Screen grounding examples
# # # #

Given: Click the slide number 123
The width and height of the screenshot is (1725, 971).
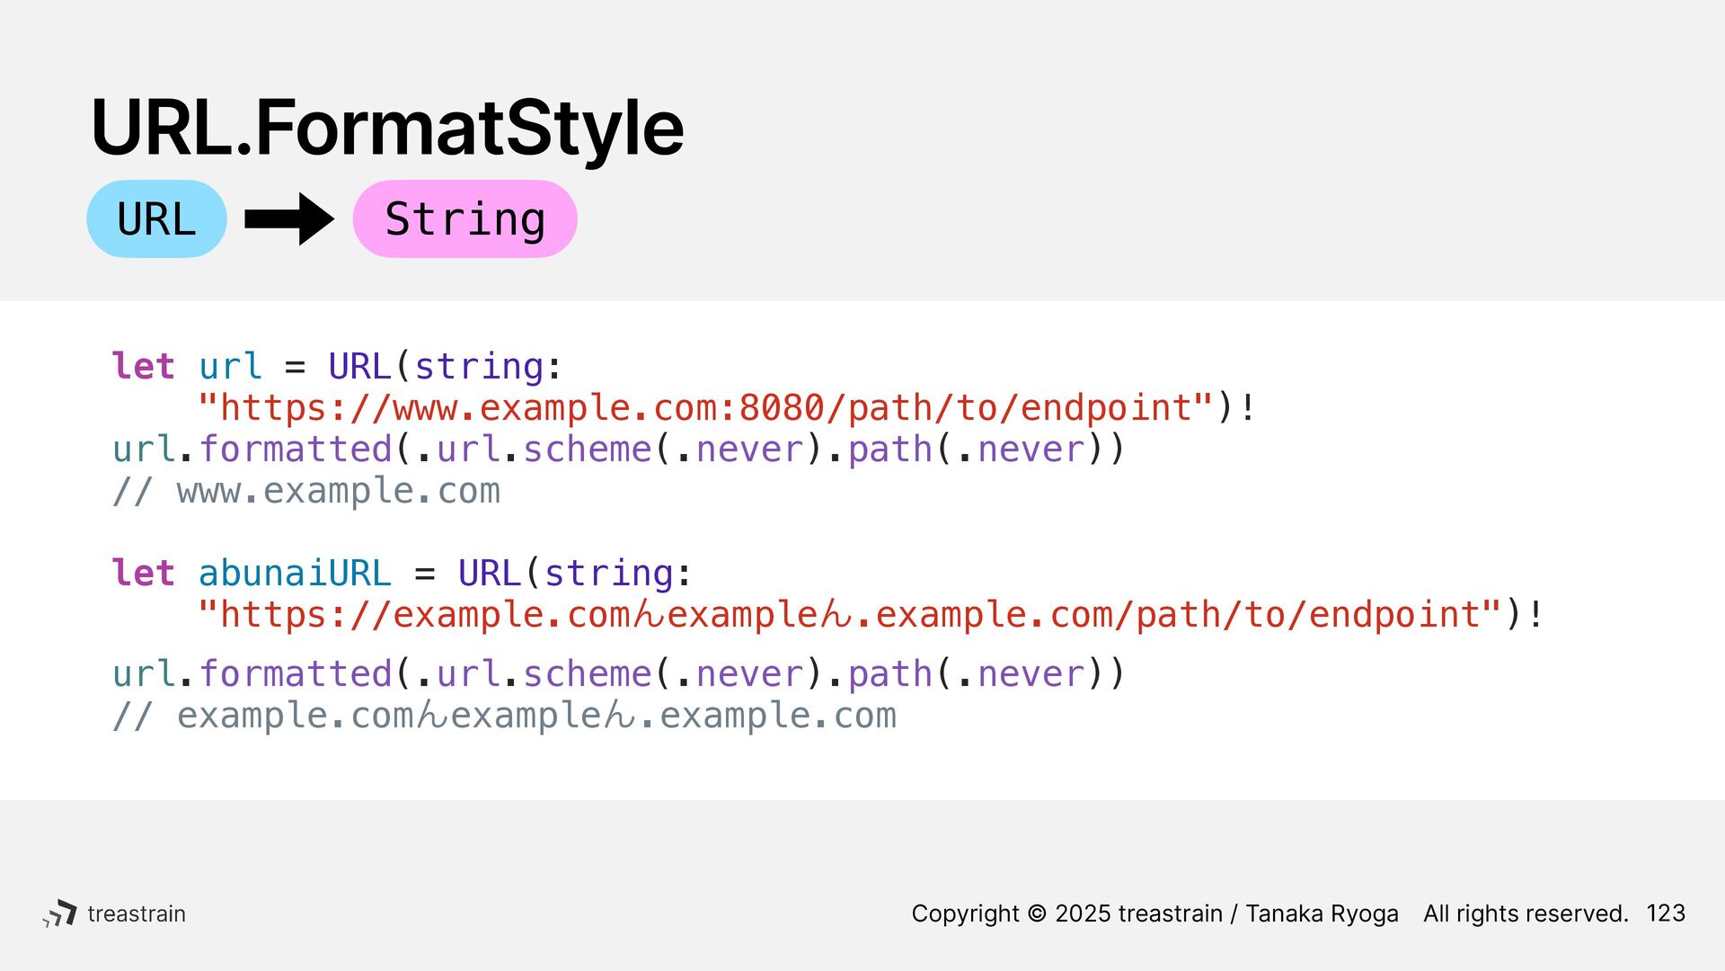Looking at the screenshot, I should 1666,913.
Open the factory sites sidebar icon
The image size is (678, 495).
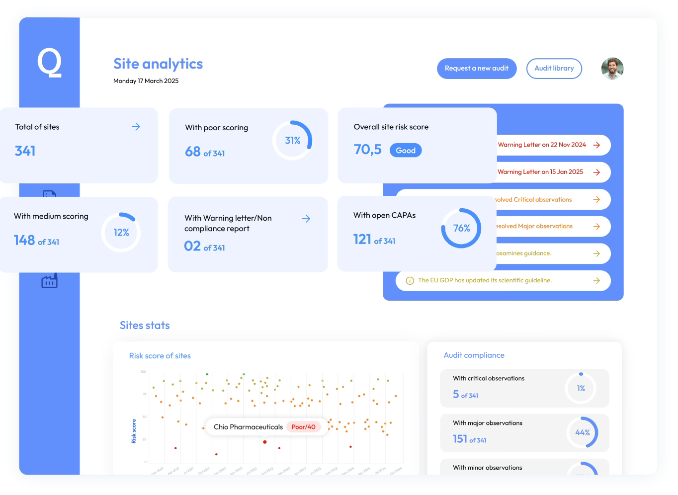49,281
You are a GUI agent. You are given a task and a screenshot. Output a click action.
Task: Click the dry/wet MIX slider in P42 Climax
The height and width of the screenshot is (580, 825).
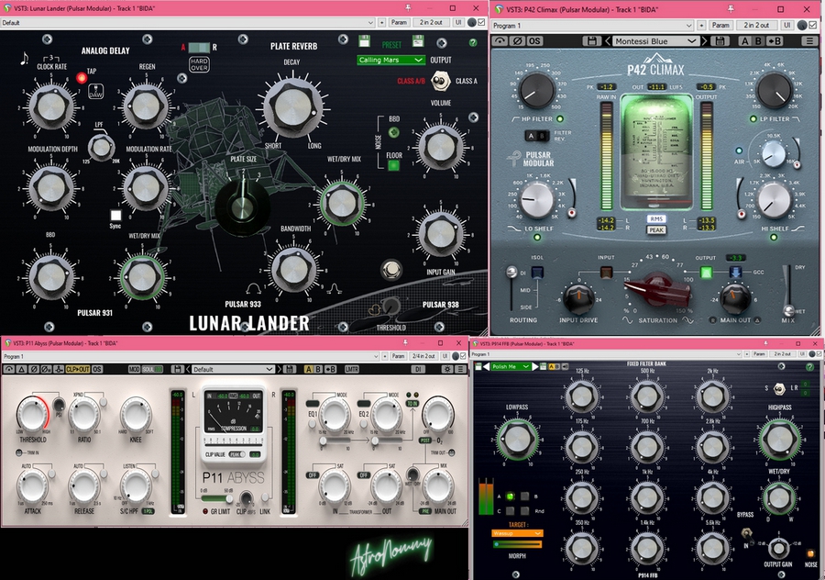[x=787, y=292]
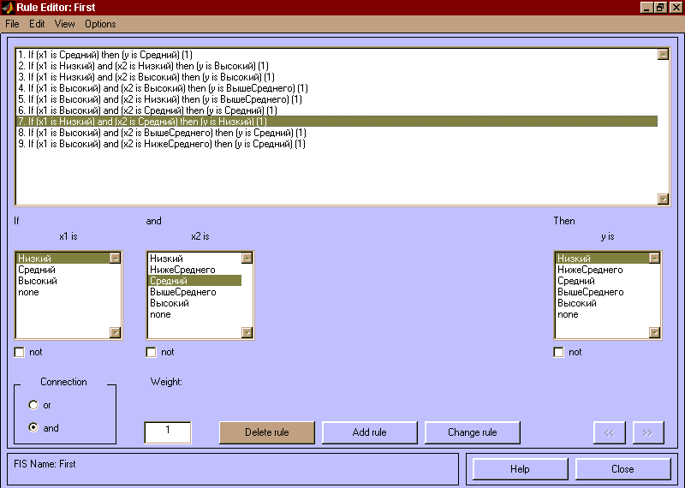Click the MATLAB icon in title bar

tap(8, 8)
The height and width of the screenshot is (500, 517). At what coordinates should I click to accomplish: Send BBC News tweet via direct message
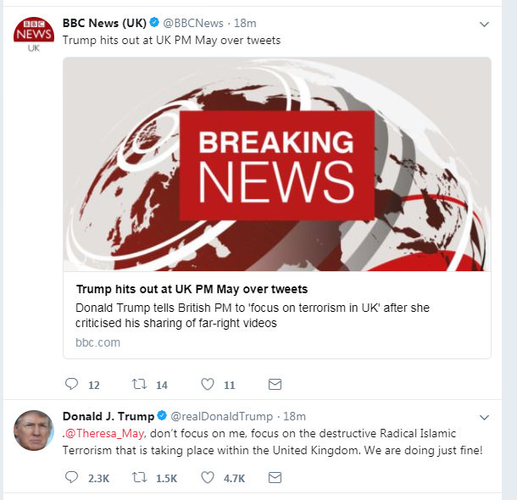(275, 384)

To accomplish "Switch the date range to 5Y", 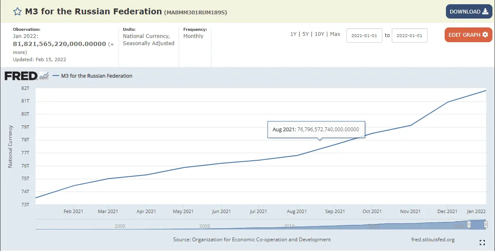I will pos(305,34).
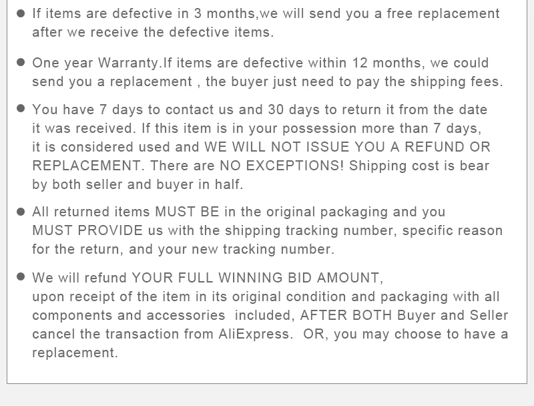Click the words 'MUST PROVIDE'
The width and height of the screenshot is (534, 406).
87,230
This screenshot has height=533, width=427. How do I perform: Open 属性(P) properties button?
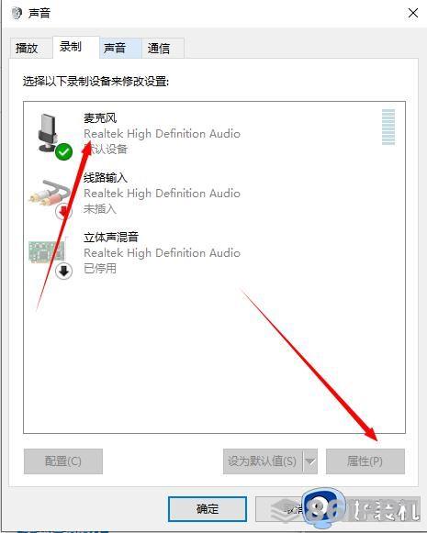[365, 461]
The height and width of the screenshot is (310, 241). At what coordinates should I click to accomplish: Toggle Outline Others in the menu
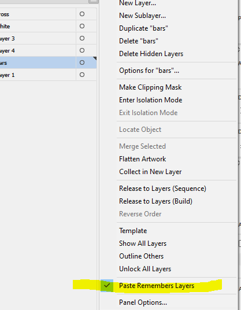pyautogui.click(x=141, y=256)
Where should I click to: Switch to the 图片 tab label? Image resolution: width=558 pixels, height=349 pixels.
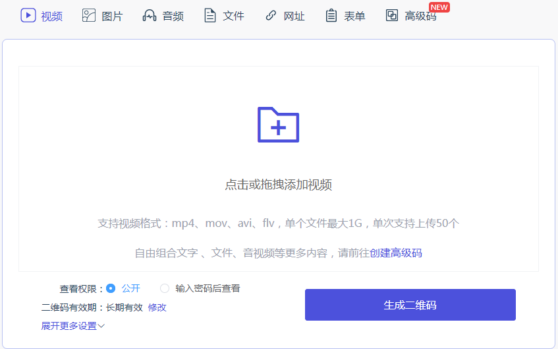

# # # #

WHAT IS ASKED: Locate each line in the material above that contains the string "coordinates", and copy every such line in full.

RESULT OF THIS EXERCISE:
The height and width of the screenshot is (500, 517). At what coordinates should I click to accomplish: Send BBC News tweet via direct message
The height and width of the screenshot is (310, 241). At what coordinates should I click to accomplish: Toggle Outline Others in the menu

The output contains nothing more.